Over the course of the coming weeks, a number of indicators will help determine the nature of the threat Delta Plus poses. These are indicators India has missed in the past, most recently with the Delta variant.
The Delta variant began driving up case numbers in Maharashtra in late February, which the trajectory becoming particularly sharp in the second week of March. By March 17, cases in the rest of the country began tracking a similar path as Maharashtra.
Typically, only a small proportion of positive cases require hospitalisation.
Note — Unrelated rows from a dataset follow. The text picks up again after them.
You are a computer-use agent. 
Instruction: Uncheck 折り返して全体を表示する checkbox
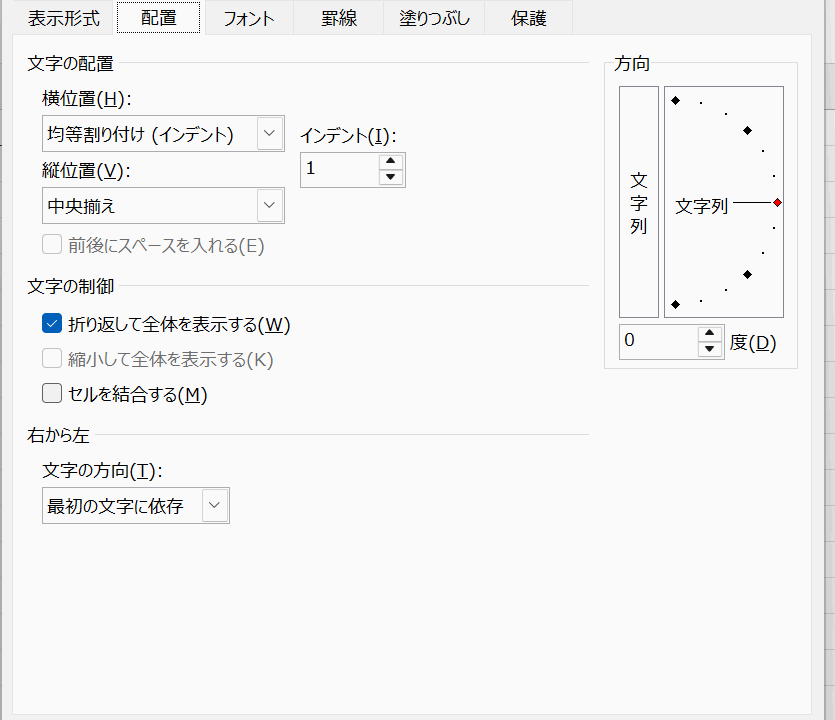(x=52, y=324)
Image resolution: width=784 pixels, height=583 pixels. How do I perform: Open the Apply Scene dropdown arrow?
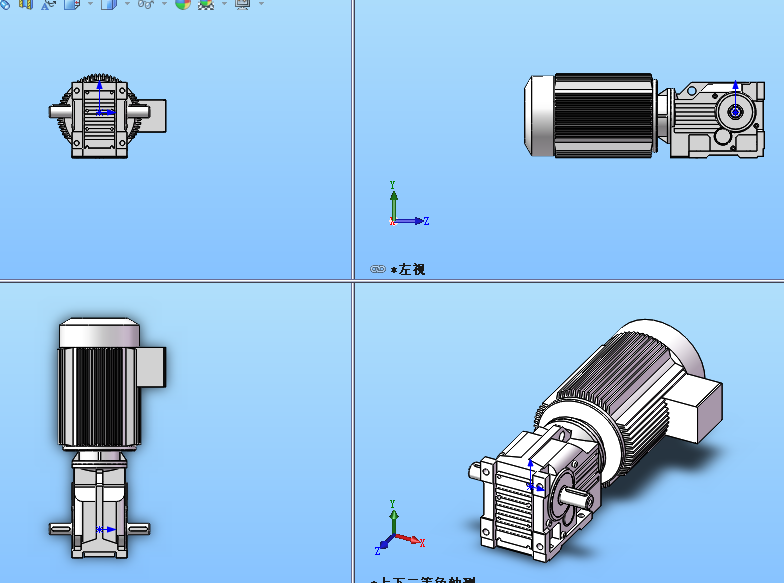click(x=223, y=4)
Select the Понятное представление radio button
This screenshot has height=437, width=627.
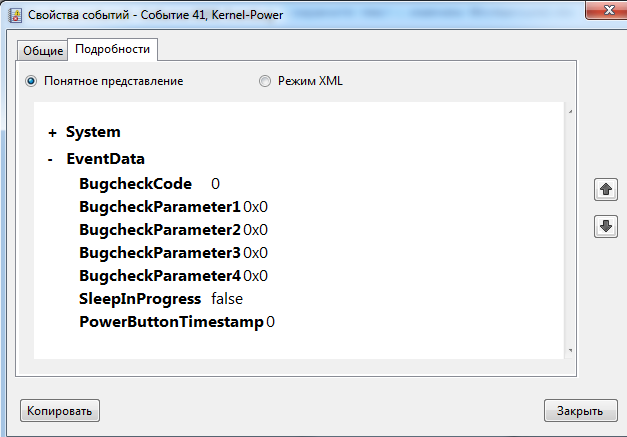pos(31,81)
An analysis by Public Health England of infection and hospital admission rates in the UK, particularly in areas where the Delta variant took hold, showed the risk of hospitalisation doubled as compared to the Alpha variant.
Authorities across India in general, and those in districts identified as Delta Plus-affected by the government in particular, will need to keep a close watch on hospitalisation rates, which is one of the first proxies for virulence.
States will need to leverage the Indian Council of Medical Research (ICMR) test reporting mechanism to track new infections and whether these include people who have already been infected or vaccinated previously . The PHE study cited above has, for instance, shown that a VOC like the Delta could lead to a sharp drop in protection among people who have just one dose of vaccine.
“The interpretation should be based on sequence data and biological data both. Clinical correlation is important, and backed by lab data to show why we see what we see in people,” said Dr Gagandeep Kang, physician-scientist, Christian Medical College, Vellore, Tamil Nadu.
Most crucially, India will need to improve its genome surveillance infrastructure -- a stand also taken by Anurag Agrawal, the head of CSIR Institute of Genomics & Integrative Biology (IGIB) and one of the key officials of Insacog.
In a column for medical journal Nature published on June 1, Agrawal said: “India urgently needs to intensify sequencing of unusual outbreaks, reinfections and cases in which vaccinated people become infected, while maintaining ‘sentry sequencing’ of a constant number of representative samples nation-wide.”
The country did not do this in the case of the Delta variant.